The development of reliable biological biomarkers remains a central, unmet need. α-Synuclein seed amplification assays demonstrate high sensitivity and specificity for synucleinopathies and offer unprecedented potential to identify PD at prodromal or preclinical stages [25,27]. Nevertheless, biomarker positivity currently defines biological presence rather than clinical destiny. Major limitations persist, including incomplete longitudinal validation, uncertain prognostic value, and a lack of consensus on how biomarker status should inform individual clinical decisions. Critically, well-validated intermediate endpoints linking biomarker modulation to durable functional outcomes are lacking, a gap that continues to undermine efforts toward disease-modifying therapy. The repeated failure of disease-modifying trials likely reflects late intervention, reliance on clinically defined populations, and insufficient biological stratification [9].

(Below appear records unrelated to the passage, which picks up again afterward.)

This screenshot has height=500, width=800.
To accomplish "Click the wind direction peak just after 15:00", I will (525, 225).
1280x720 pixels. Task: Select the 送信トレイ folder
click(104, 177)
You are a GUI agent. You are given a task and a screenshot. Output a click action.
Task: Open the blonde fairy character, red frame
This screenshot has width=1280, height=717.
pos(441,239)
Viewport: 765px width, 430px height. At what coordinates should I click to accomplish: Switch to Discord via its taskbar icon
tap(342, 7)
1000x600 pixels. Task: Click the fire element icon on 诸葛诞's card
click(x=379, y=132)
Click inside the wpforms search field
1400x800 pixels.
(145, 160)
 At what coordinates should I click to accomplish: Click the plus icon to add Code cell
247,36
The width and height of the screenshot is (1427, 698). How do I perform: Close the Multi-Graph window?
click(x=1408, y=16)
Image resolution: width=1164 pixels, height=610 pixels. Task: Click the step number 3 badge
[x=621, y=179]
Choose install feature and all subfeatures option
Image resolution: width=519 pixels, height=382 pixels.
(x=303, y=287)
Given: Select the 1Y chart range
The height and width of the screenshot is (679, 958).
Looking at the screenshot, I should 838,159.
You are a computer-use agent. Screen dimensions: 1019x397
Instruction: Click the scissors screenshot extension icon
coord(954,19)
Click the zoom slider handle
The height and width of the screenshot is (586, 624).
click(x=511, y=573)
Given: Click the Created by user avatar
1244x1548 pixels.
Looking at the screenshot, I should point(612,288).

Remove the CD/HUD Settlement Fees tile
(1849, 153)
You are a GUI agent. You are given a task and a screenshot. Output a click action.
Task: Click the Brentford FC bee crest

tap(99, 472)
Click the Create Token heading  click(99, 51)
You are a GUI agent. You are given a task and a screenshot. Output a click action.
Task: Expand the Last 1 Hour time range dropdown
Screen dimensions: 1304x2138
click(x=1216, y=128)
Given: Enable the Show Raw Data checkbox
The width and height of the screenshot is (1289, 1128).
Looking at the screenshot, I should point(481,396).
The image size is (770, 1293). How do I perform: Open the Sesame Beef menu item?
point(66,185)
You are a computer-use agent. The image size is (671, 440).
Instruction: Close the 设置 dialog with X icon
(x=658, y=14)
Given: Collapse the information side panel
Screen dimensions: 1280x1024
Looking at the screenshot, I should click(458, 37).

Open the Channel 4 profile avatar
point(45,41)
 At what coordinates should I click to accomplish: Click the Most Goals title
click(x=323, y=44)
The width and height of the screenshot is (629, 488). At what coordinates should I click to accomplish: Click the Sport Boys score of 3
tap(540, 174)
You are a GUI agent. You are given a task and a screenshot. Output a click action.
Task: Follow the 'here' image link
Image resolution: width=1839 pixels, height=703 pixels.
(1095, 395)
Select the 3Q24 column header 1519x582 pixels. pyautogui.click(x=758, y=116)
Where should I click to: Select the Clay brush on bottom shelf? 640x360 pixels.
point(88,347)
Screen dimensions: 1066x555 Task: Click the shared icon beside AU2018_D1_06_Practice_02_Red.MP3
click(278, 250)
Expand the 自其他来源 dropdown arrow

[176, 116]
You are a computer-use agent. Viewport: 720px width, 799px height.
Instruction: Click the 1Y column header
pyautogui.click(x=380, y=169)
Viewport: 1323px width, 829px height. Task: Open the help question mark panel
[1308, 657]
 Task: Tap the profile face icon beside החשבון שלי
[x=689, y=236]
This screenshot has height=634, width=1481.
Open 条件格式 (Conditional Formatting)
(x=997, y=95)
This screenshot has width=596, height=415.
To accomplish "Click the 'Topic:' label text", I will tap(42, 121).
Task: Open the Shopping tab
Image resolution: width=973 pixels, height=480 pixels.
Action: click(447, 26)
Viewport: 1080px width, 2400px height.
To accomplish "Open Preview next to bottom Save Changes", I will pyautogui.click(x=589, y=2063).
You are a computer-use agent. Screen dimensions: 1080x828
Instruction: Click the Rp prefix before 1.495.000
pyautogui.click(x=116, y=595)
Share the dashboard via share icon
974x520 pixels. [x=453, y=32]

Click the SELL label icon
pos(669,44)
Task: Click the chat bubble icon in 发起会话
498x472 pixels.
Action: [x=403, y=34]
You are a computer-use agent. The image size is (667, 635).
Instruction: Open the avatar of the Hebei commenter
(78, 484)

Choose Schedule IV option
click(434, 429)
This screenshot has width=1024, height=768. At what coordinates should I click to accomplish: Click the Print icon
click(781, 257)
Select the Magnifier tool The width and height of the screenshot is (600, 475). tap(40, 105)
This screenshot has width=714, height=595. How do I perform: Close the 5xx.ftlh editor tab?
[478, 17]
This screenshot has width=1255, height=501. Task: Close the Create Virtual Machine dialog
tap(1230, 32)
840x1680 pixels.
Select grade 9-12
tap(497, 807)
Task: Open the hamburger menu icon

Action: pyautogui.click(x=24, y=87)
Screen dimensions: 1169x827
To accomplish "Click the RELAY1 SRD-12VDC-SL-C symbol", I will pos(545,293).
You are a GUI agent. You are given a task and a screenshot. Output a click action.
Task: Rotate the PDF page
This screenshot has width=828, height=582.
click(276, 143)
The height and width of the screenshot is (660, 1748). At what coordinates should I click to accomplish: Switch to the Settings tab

From a therapeutic perspective, this review highlights the persistent challenge of translating efficacious interventions into scalable, durable solutions. Continuous dopaminergic delivery systems and deep brain stimulation are supported by robust evidence of motor and functional benefits in selected patients, yet their real-world impact is constrained by cost, infrastructure requirements, and limited availability outside specialized centres [1,62]. Moreover, many clinical trials exclude older individuals, patients with cognitive impairment, and those from resource-limited settings, thereby limiting external validity and real-world relevance.
Taken together, these observations argue for a recalibration of priorities in PD research and care. Progress will depend less on incremental symptomatic optimization and more on integrating biological definition with functional outcomes, multidisciplinary care models, and implementation-aware trial design. Equally important is the recognition that prevention, environmental regulation, and health-system capacity represent core components of precision medicine at the population level, rather than competing or secondary strategies.
9. Conclusions
PD is a complex and heterogeneous neurodegenerative disorder characterized by progressive motor and non-motor manifestations that impose an escalating burden on individuals, healthcare systems, and societies worldwide. Although substantial advances have been made in elucidating genetic susceptibility, environmental contributors, and disease biology, current treatments remain predominantly symptomatic and do not alter the underlying neurodegenerative process.
Recent progress in biomarker discovery, genetic stratification, and advanced therapeutic technologies provides a credible pathway toward earlier biological definition and more rational clinical trials. However, precision therapy in PD remains aspirational rather than realized, constrained by late intervention, limited predictive power of current biomarkers, incomplete linkage between biological change and functional benefit, and profound inequities in access to care [1,62].
The next phase of PD management must therefore prioritize prevention, probabilistic biological classification, and equitable implementation. Achieving this will require coordinated global investment, inclusive research practices, and health-system innovation to ensure that advances in science translate into meaningful benefits across diverse populations. Only by aligning biological discovery with functional relevance and real-world accessibility can the field transition from managing PD to genuinely altering its trajectory.